No True Self is a major exhibition of an emerging generation of critically acclaimed contemporary artists, featuring unique perspectives from Austria, Belgium, Finland, Germany, Poland and Sweden.

The artists address important and universal questions of gender, sexuality, agency and cultural identity in the extreme present, representing the generation shortly before the digital native generation at the precipice of the post-digital, and possessing a variety of unique approaches to photomedia, truth and artifice, and the presentation of the human subject.

Presented to Australian audiences for the first time, No True Self investigates the blurring of private and public realms and the agency of the individual within a post-digital society. No True Self asks us to confront our performative selves, and consider how we connect, amidst such an uncertain future.

Today, there is less and less communication between physical bodies, and more reliance through our digital limbs. Images, and importantly, photography, play a crucial role in this digital ether, and exploring new ways in which artists use this ubiquitous medium today can help us better understand both the malleable present and uncertain future of our digital (and IRL) existence.

Curated by David A. Kerr

Andrzej Steinbach

Andrzej Steinbach (b. 1983, Czarnkow, Poland) is interested in the signs and codes of photographic portrayal and how our assumptions turn individuals into signifiers – and into characters. At times political and containing various subtexts to revolt, his photographs cast a critical gaze squarely at the ubiquitous and unambiguous norms perpetuated by governments and algorithms. Challenging our assumptions of identity using superficial factors and pluralities of gesture, body language, clothing, race, and by subverting the conventions of photographic portraiture to which we are accustomed, he renders the familiar, unfamiliar.

□ □ □

EXERCISES TO COMPLETE:
1: Please copy the exhibition text from "No True Self is" to "Poland and Sweden.".
2: Answer these questions from the exhibition text:
(a) Who curated No True Self?
(b) Where was Andrzej Steinbach born?
(c) To which audiences is No True Self presented for the first time?

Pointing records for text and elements
□ □ □

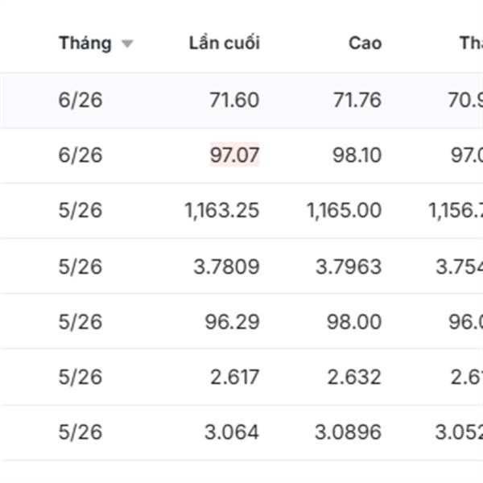Sort by the Tháng column header
This screenshot has height=483, width=483.
pyautogui.click(x=85, y=43)
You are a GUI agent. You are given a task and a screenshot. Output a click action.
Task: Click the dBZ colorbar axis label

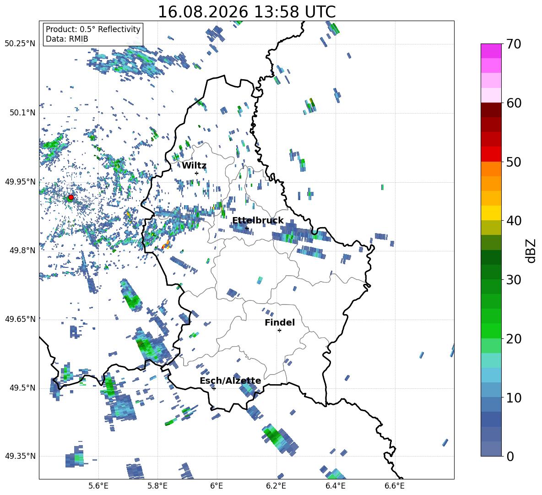pyautogui.click(x=531, y=250)
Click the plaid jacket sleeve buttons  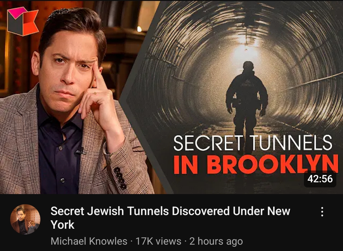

□ □ □

RESPONSES TO THE EXERCISE:
1:
No True Self is a major exhibition of an emerging generation of critically acclaimed contemporary artists, featuring unique perspectives from Austria, Belgium, Finland, Germany, Poland and Sweden.

2:
(a) David A. Kerr
(b) Czarnkow, Poland
(c) Australian audiences